Matteo D'Alessandro

Personal information
- Date of birth: 18 May 1989 (age 36)
- Place of birth: Sondrio, Italy
- Height: 1.79 m (5 ft 10 in)
- Position: Defender

Team information
- Current team: Atletico Ascoli

Youth career
- 0000–2006: Como
- 2006–2009: Genoa

Senior career*
- Years: Team / Apps / (Gls)
- 2009–2011: Reggiana / 48 / (0)
- 2011–2013: Reggina / 45 / (1)
- 2013–2014: Cuneo / 14 / (0)
- 2014–2015: Monza / 9 / (0)
- 2015: Pro Vercelli / 1 / (0)
- 2015–2016: Pro Patria / 13 / (1)
- 2016–2017: San Marco Juventina
- 2017: Lumezzane / 3 / (0)
- 2018: Abano / 12 / (0)
- 2018: Vastese / 14 / (0)
- 2018–2019: Torres / 19 / (1)
- 2019–2020: Piccardo Traversetolo
- 2020–2023: Porto d'Ascoli / 59 / (4)
- 2023–: Atletico Ascoli / 5 / (0)

= Matteo D'Alessandro =

Italian footballer (born 1989)

Matteo D'Alessandro (born 18 May 1989) is an Italian professional footballer who plays for Serie D club Atletico Ascoli.

==Career==
Born in Sondrio, Lombardy, D'Alessandro started his career at Calcio Como.
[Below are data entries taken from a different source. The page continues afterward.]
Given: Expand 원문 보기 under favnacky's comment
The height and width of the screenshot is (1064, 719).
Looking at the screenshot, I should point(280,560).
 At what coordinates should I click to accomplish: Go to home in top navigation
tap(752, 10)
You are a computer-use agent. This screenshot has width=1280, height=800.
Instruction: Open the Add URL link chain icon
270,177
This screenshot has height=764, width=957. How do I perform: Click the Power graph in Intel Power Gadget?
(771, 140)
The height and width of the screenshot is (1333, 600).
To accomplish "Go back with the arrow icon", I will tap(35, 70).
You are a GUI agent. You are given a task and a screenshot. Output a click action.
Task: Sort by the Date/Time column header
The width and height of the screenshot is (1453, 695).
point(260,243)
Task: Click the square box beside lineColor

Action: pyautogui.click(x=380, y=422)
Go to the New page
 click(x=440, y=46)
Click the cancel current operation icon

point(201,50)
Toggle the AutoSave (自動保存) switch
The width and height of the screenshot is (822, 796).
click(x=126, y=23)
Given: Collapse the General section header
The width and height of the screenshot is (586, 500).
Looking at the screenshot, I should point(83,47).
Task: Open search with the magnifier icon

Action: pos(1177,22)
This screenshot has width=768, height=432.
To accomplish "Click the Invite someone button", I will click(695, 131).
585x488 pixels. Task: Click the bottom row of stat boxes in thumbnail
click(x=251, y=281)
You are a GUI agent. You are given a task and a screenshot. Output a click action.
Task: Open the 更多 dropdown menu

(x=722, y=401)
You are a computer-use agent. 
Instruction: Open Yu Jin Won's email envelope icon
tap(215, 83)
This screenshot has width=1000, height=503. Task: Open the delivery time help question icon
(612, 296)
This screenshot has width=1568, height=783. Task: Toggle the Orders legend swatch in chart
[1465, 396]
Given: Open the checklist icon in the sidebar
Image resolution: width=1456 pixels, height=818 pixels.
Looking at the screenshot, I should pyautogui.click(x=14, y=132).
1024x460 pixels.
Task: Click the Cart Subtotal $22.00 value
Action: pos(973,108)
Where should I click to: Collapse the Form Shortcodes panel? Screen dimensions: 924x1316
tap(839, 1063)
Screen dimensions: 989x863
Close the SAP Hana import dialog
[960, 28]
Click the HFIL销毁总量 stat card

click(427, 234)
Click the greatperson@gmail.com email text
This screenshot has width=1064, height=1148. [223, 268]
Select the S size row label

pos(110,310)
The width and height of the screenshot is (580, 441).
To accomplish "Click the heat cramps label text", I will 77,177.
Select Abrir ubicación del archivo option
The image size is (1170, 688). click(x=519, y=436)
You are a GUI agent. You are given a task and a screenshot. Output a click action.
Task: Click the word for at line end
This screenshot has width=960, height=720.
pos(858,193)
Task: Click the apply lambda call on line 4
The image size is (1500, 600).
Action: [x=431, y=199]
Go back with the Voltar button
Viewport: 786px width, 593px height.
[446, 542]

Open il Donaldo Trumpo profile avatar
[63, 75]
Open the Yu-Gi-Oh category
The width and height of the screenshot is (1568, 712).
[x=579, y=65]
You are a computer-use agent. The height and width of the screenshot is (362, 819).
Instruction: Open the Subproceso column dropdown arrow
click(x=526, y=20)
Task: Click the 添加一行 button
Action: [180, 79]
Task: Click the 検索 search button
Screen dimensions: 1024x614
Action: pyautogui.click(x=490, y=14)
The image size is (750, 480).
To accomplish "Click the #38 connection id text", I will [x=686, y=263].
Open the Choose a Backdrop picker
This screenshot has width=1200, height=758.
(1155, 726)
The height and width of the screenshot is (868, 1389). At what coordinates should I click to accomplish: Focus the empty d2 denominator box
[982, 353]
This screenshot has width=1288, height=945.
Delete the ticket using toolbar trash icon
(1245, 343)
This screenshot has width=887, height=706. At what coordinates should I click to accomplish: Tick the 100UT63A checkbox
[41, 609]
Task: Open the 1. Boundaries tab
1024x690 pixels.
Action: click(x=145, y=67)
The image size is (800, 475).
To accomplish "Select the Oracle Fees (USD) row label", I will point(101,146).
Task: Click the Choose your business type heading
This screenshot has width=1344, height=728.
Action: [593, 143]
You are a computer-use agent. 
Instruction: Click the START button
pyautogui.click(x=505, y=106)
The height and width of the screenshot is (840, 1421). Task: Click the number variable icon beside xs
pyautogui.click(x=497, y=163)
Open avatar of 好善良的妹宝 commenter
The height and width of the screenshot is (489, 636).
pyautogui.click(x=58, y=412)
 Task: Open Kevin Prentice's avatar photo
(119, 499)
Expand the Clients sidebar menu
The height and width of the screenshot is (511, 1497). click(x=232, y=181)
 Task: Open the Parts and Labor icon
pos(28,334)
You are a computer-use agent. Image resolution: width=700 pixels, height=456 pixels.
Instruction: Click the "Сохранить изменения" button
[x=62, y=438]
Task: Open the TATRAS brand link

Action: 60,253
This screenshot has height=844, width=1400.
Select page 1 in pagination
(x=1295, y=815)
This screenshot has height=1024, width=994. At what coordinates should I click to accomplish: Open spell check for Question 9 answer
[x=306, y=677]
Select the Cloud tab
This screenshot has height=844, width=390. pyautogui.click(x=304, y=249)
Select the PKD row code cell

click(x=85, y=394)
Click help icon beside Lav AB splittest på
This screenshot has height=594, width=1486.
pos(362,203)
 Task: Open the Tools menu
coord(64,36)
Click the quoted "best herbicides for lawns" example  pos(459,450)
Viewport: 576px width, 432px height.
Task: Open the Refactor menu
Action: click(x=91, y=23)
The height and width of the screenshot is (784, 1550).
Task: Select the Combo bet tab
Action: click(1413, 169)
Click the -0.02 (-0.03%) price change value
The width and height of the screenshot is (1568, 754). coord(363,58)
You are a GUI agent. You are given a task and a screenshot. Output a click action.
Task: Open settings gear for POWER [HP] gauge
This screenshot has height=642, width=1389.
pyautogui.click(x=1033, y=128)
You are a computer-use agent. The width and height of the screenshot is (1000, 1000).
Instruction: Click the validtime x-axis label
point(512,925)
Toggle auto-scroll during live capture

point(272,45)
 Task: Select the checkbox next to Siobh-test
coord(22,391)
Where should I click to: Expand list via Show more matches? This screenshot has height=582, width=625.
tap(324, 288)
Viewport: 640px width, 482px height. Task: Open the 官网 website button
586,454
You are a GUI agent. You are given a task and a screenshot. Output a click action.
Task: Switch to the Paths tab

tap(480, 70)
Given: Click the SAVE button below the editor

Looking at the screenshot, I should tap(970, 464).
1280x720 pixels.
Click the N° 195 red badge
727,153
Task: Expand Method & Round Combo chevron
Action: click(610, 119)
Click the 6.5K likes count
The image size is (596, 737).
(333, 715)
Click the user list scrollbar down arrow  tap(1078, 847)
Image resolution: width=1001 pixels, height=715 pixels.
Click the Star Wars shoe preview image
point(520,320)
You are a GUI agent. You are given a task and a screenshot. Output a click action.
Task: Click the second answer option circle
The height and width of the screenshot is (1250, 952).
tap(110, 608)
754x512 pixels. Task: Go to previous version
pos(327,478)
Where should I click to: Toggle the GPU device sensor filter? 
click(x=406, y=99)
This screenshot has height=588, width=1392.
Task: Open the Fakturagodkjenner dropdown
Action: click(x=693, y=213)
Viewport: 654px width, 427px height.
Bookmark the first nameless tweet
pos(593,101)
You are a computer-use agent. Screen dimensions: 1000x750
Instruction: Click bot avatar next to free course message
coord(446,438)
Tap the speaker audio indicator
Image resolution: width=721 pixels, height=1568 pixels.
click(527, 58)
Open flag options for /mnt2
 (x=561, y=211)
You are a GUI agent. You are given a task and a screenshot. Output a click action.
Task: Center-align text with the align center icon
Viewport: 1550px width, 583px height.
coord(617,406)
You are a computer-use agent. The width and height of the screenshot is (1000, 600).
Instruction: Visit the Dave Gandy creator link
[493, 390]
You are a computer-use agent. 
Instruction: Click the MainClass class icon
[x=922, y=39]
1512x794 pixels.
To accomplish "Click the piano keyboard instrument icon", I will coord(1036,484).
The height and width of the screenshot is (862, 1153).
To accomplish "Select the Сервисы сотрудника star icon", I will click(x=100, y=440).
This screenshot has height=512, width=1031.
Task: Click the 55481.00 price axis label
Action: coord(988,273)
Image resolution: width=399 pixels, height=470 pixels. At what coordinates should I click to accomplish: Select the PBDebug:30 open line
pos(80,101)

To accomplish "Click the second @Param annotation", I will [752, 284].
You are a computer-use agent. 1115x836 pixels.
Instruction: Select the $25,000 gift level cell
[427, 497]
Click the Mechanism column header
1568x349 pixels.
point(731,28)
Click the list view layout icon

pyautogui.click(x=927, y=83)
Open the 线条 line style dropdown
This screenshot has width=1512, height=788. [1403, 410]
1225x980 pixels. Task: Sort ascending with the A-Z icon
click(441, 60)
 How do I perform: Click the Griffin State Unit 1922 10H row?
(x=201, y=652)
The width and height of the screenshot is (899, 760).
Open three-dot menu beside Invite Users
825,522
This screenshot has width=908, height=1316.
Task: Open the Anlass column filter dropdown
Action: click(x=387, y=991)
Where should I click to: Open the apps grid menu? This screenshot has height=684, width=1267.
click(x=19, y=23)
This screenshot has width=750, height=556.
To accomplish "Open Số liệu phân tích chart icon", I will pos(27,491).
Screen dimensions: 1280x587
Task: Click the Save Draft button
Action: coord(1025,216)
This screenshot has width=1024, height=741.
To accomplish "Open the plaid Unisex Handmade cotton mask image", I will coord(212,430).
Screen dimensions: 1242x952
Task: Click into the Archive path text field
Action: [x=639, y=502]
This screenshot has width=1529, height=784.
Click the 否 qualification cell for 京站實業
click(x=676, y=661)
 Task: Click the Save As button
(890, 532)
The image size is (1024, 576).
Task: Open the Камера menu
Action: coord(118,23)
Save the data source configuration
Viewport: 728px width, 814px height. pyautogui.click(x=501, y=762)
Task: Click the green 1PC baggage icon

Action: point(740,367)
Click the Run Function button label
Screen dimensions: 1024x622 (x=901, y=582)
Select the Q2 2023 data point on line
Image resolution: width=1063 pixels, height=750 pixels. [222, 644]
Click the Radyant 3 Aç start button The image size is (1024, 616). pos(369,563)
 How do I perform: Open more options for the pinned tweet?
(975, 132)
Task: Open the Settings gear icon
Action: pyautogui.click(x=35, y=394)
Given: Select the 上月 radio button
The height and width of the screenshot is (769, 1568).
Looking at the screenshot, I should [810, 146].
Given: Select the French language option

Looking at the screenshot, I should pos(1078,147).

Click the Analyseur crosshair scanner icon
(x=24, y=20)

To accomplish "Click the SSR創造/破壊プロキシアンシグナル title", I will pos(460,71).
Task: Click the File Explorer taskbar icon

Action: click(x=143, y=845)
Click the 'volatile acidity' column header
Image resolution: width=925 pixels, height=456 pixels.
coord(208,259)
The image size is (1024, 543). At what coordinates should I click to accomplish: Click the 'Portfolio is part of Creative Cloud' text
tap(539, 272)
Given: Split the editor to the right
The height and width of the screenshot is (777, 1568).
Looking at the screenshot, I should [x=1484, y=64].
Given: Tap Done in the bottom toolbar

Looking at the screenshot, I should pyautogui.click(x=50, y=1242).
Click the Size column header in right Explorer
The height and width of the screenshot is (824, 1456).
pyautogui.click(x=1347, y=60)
On 31 August 2006 he was signed by Genoa C.F.C. In 2009, he was signed by Reggiana in temporary deal.
In July 2010, the loan was extended to another season. On 31 January 2011, Reggiana bought him in co-ownership deal for a peppercorn of €500. On 31 August 2011 Reggina bought D'Alessandro from Reggiana for €100,000, with Genoa retained 50% registration rights. In June 2013 Genoa gave up the remain 50% registration rights to Reggina.

On 2 September 2013 D'Alessandro left for Lega Pro Seconda Divisione club Cuneo.

After the club relegated, he joined Lega Pro club Monza in June 2014. In January 2015 he joined Serie B club Pro Vercelli as a free agent. He took no.2 shirt from Andrea Marconi.

On 10 December 2015 he was signed by Pro Patria.

On 14 January 2017 D'Alessandro joined Lumezzane. In August 2019, D'Alessandro signed with Piccardo Traversetolo ASD.